In the first case, I would suggest to use a document scanner
If the latter, is it feasable to remove the binding and then have lose pages?

You could then feed those thousands of pages to a document scanner with an automatic sheet feeder.

Are the pages printed on one side only or on both sides?

In the latter case, use a document scanner which scans both sides of a sheet in one go.
jcobban wrote: 08 Nov 2017, 01:46 plus a nominal index that, by its appearance, was created using punch cards which were sorted and fed to an IBM line printer. That is all of the text in the index is upper case and has the fuzzy appearance of old high-speed line-printer output created by physical type striking through a fabric ribbon.
That may create problems with the OCR, depending on the state of the ribbon at the time of printing...
jcobban wrote: 08 Nov 2017, 01:46 I do not understand why the author used that technology long after it was obsolete, rather than entering the data into a spreadsheet, since the index is structurally a spreadsheet.
First my suggestion for OCR of this tabular data: tell the OCR program to keep line breaks!

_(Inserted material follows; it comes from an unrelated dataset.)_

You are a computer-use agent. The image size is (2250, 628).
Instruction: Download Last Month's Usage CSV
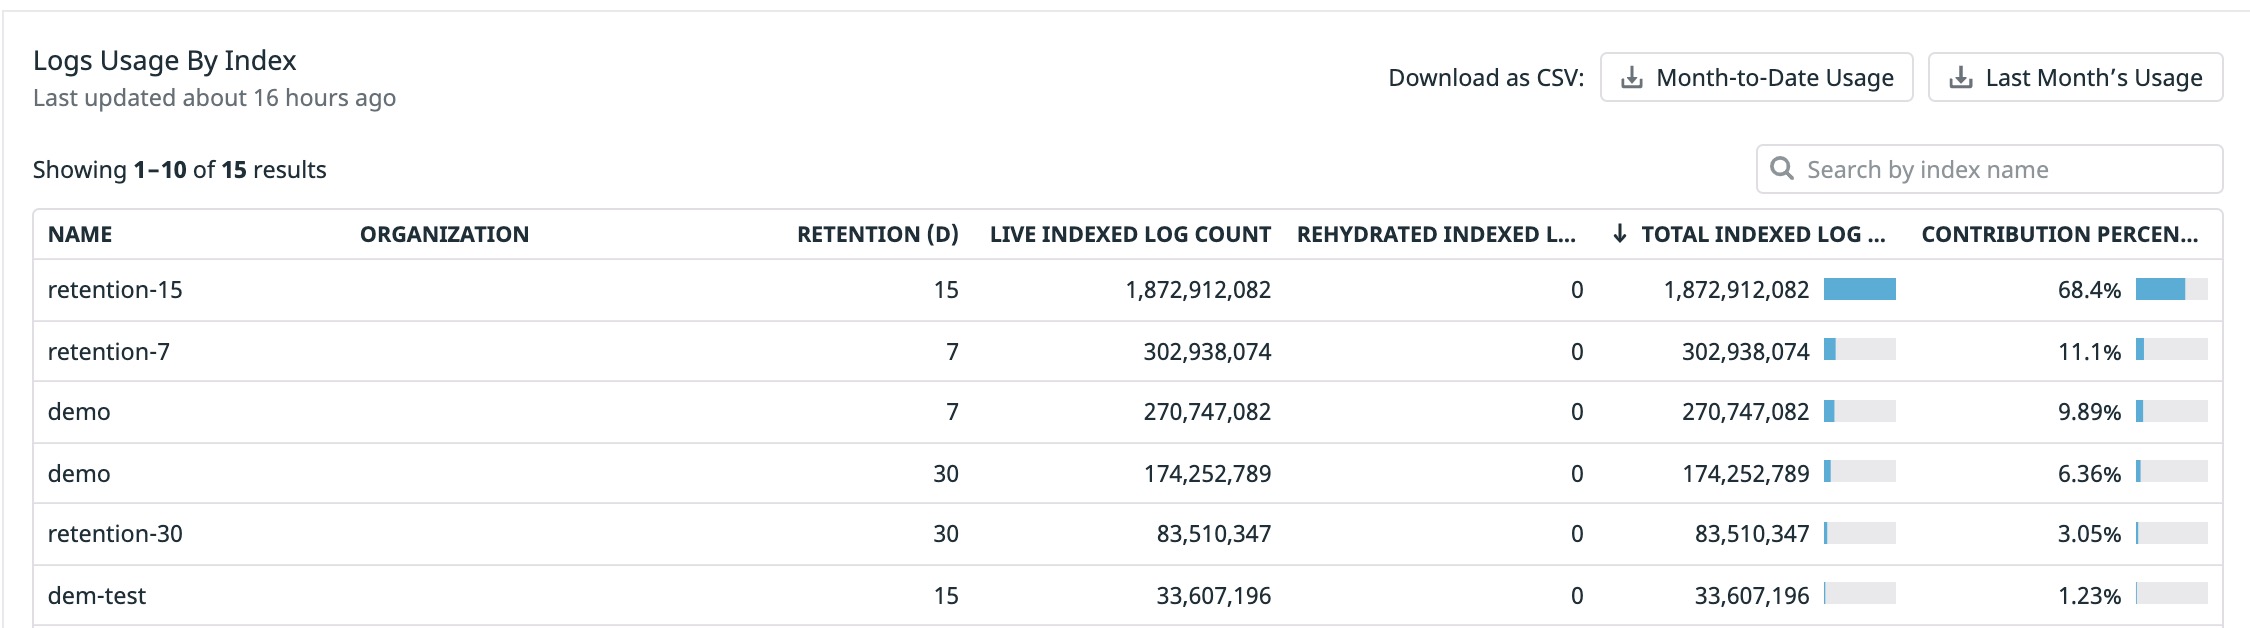2075,78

While spreadsheet programs have been available for PCs in the 1990ies (Visicalc on Apple since 1979, Lotus 1-2-3 since 1983), your printout was quite certainly from a mainframe data base using a mainframe line printer, and the data in that mainframe file or database might well be kept in upper case; even most printers only had type for upper case.

You will have to pass those tabular data thru some processing e.g. a Word processing program with text correction which would change the all UPPER CASE to proper cases.